Source data
__________________________________________________
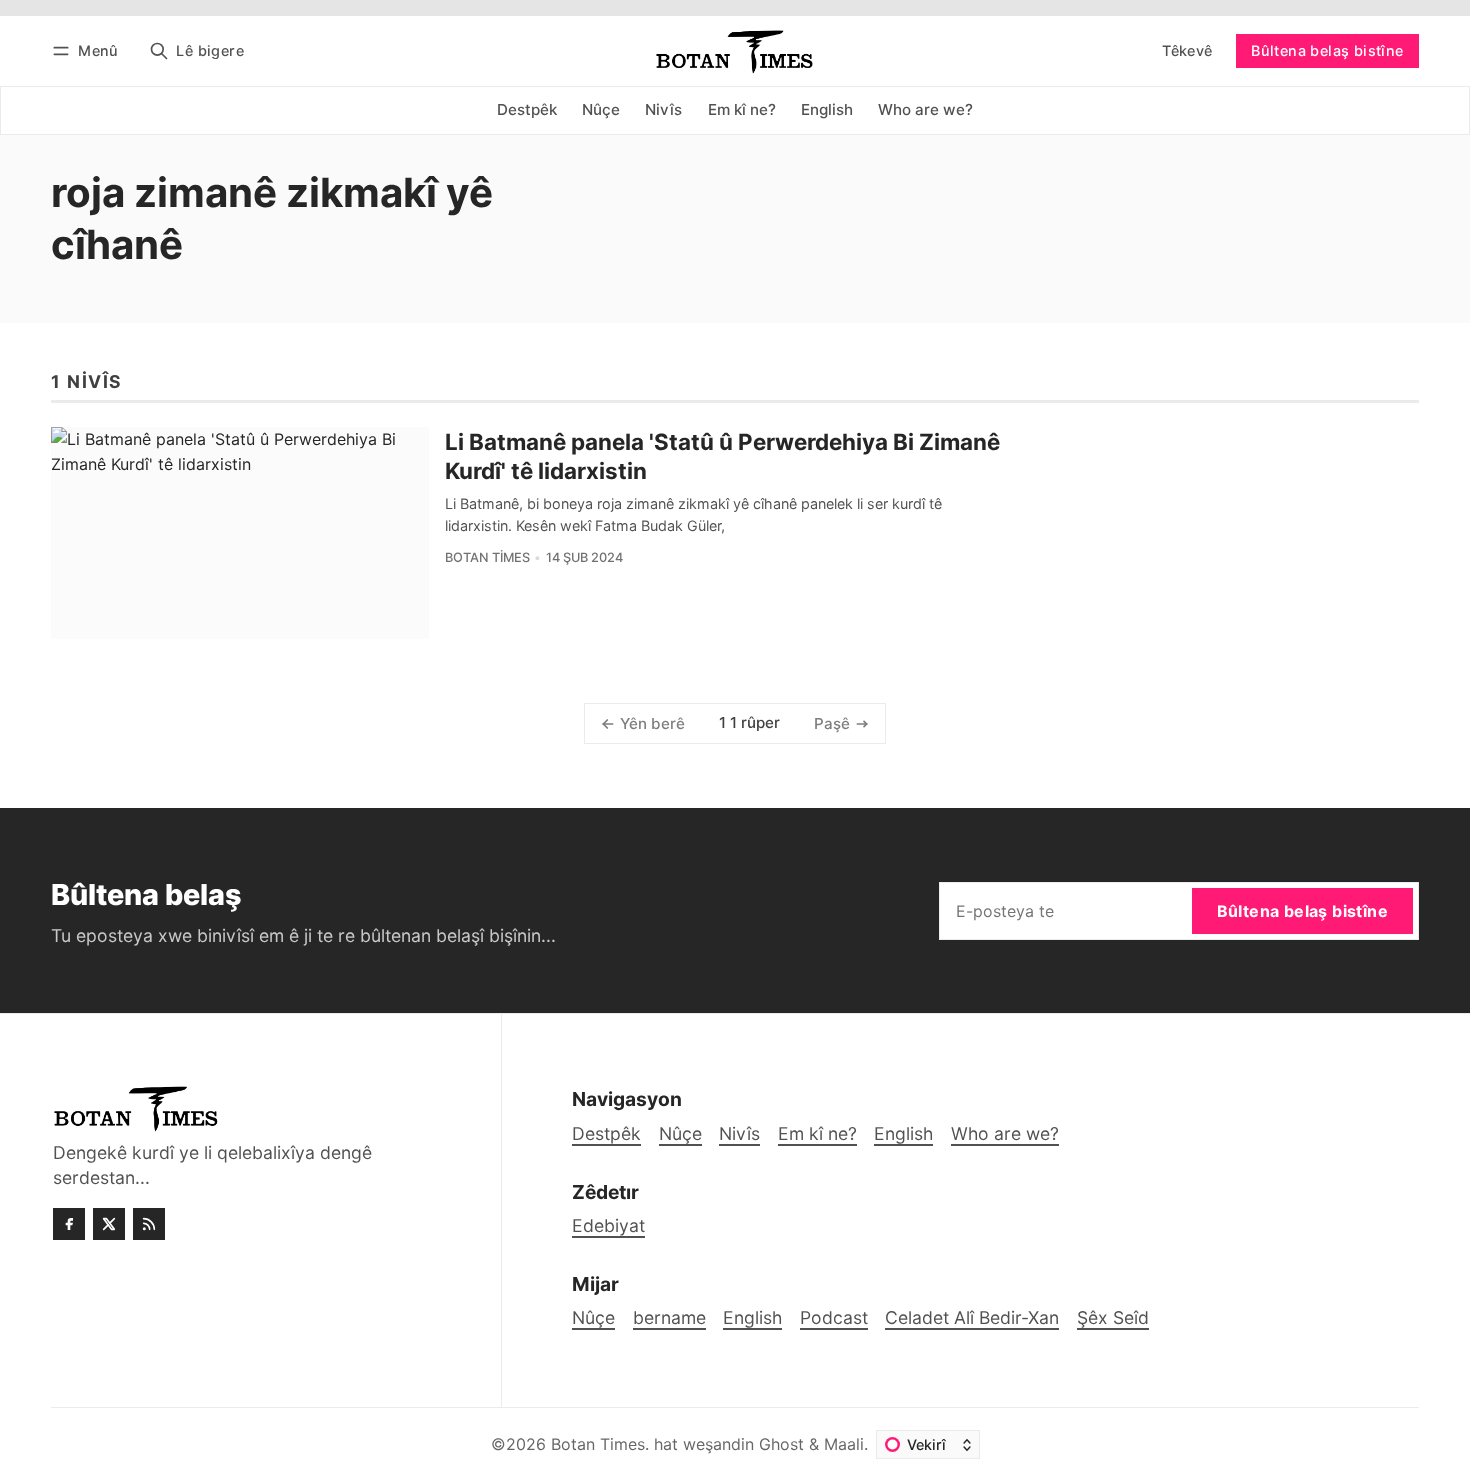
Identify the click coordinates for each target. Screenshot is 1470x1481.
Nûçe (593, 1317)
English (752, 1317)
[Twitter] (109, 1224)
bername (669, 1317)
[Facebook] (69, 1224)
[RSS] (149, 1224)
__________________________________________________
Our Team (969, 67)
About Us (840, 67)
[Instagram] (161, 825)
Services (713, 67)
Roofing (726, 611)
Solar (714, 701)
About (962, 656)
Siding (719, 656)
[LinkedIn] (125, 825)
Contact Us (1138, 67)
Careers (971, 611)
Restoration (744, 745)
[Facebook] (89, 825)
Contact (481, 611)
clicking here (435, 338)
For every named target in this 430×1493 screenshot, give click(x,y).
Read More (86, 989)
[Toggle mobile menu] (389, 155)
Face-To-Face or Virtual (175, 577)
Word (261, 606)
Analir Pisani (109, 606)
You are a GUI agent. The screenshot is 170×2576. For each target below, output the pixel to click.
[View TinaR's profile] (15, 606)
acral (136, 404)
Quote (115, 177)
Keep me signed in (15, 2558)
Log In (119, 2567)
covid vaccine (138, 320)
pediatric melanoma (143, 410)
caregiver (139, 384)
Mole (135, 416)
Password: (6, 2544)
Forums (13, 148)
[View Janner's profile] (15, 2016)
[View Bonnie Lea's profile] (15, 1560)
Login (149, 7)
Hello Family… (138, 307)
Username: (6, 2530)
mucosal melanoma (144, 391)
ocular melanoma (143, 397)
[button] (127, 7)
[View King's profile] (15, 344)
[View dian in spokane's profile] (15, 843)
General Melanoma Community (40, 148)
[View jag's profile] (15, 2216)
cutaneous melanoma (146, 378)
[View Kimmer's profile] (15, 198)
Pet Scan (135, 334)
__________________________________________________
Begin at the line that has "You are a GUI" in the entries above; stop after the line that has "Username: (6, 2530)". Transcribe exactly those lines and no others.

## WRITTEN REPLY
You are a GUI agent. The screenshot is 170×2576. For each target below, output the pixel to click.
[View TinaR's profile] (15, 606)
acral (136, 404)
Quote (115, 177)
Keep me signed in (15, 2558)
Log In (119, 2567)
covid vaccine (138, 320)
pediatric melanoma (143, 410)
caregiver (139, 384)
Mole (135, 416)
Password: (6, 2544)
Forums (13, 148)
[View Janner's profile] (15, 2016)
[View Bonnie Lea's profile] (15, 1560)
Login (149, 7)
Hello Family… (138, 307)
Username: (6, 2530)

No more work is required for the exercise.